The Dove World Outreach Center, a non-denominational church in Gainesville FL, is planning to mark this year's anniversary of the September 11, 2001 terrorist attacks with a little bonfire of Korans, the holy book of Islam. They even have a Facebook page with a mission statement to justify their actions:
"On September 11th, 2010 we will burn the Koran on the property of Dove World Outreach Center in Gainesville, FL in remembrance of the fallen victims of 9/11 and to stand against the evil of Islam. Islam is of the devil!"
The church, which also protests against issues such as homosexuality, same-sex marriage, and abortion, has decorated it's front lawn with signs proclaiming "Islam is of the devil!" and it's pastor, Terry Jones, has even authored a book with that title.
According to Jones, the organizers got the idea from another Facebook event, "Everybody Draw Muhammad Day" earlier this year.

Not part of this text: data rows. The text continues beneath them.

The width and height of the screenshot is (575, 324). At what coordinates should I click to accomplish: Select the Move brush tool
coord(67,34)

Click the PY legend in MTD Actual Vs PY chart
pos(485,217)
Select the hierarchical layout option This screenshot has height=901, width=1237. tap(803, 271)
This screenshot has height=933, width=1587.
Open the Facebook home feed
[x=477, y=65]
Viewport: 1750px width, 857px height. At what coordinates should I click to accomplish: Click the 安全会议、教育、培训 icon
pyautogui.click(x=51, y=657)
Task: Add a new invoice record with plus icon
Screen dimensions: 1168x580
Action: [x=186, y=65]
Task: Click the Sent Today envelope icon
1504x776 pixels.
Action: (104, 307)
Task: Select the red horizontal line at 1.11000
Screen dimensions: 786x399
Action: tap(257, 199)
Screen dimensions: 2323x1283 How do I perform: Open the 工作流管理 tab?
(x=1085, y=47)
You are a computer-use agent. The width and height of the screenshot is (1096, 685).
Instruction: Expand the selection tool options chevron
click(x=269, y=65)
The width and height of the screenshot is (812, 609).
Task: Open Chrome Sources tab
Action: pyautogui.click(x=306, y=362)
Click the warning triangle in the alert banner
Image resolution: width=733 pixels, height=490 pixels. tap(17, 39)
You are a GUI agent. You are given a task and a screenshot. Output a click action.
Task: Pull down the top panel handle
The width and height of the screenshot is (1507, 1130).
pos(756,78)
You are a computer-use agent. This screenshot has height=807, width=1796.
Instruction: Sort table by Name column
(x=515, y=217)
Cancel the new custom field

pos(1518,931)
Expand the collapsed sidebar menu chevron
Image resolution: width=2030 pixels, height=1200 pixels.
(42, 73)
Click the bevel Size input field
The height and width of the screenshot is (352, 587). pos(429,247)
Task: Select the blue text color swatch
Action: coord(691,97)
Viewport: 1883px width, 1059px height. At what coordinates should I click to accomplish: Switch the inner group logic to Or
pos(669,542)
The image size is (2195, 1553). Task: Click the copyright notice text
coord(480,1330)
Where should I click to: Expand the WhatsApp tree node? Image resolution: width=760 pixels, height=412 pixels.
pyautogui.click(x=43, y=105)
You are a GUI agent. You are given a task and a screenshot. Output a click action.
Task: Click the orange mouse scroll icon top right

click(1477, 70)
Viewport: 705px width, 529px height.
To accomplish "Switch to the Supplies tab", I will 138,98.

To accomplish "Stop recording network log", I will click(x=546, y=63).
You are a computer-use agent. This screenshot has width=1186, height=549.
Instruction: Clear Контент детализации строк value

In an article released by Religion News Service (RNS), Jones said that protests are key to the mission of his church.
"We feel, as Christians, one of our jobs is to warn," said Jones, and that the goal these and other protests are to give Muslims an opportunity to convert.
Since the Facebook page went up a week ago, Jones said people have been sending him Korans to burn.
Response from Florida's Islamic community has been relatively muted so far. September 11 this year falls within the Eid al-Fitr holiday when Muslims mark the end of fasting for the holy month of Ramadan. RNS reports that local Muslims are planning to use the feast as an opportunity to share Islamic traditions and Qurans with the church members and the wider community.
"We don't want to do anything that would be reactive," said Ramzy Kilic, communications director of the Tampa Chapter of the Council on American-Islamic Relations.
In the Orlando Sentinel, Council on American-Islamic Relations (CAIR) National Communications Director Ibrahim Hooper said,
“American Muslims and other people of conscience should support positive educational efforts to prevent the spread of Islamophobia."
He said CAIR’s research shows that anti-Muslim bias decreases when people have access to accurate information about Islam and are able to connect on a personal level with ordinary Muslims.
Terrorism in the US has not been a one-way street either and the Islamic community in Florida has been one of it's recent targets.
On May 10, a pipe bomb exploded in the Islamic Center of Northwest Florida in Jacksonville. No worshippers were hurt, but Kilic said the planned burning of Qurans could escalate tensions in the area.